§ **Task prompt**: Whenever a line in the data contains "will", show that line.

# # #

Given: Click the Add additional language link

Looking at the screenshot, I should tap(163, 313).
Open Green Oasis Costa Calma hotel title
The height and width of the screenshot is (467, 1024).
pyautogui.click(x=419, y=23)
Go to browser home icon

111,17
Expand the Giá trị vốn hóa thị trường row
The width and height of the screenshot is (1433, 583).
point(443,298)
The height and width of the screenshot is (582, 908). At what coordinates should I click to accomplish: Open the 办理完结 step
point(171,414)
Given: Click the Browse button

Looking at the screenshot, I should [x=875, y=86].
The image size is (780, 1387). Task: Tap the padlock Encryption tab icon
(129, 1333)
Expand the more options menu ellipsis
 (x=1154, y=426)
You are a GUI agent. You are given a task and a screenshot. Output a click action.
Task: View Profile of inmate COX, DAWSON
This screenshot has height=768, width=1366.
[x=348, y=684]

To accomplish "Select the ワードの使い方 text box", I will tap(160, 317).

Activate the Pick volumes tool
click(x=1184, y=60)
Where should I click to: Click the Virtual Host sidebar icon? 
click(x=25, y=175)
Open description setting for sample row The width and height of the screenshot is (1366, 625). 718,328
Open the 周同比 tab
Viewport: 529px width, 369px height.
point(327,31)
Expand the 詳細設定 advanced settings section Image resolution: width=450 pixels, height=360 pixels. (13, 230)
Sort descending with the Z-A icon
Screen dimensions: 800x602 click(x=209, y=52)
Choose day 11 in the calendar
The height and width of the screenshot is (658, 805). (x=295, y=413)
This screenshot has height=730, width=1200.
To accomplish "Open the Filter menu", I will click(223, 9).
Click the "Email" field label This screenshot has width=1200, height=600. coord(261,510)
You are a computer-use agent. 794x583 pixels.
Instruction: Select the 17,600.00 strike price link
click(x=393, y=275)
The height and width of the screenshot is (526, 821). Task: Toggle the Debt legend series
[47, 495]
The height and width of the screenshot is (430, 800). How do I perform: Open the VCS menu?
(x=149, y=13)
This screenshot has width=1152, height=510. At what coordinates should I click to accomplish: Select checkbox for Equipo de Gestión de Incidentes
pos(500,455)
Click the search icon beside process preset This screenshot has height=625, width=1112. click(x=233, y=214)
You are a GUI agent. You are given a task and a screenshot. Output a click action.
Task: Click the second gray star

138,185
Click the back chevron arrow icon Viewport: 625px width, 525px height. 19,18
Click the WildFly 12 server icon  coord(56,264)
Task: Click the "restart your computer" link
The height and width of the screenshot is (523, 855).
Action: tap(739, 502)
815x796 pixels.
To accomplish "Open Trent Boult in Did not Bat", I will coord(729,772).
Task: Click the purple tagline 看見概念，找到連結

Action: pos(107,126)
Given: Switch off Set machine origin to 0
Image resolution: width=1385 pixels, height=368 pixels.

# # #

§ **Your response**:
To accomplish "Select the ワードの使い方 text box", I will tap(160, 317).
To accomplish "Open the Filter menu", I will click(223, 9).
To accomplish "Open Trent Boult in Did not Bat", I will coord(729,772).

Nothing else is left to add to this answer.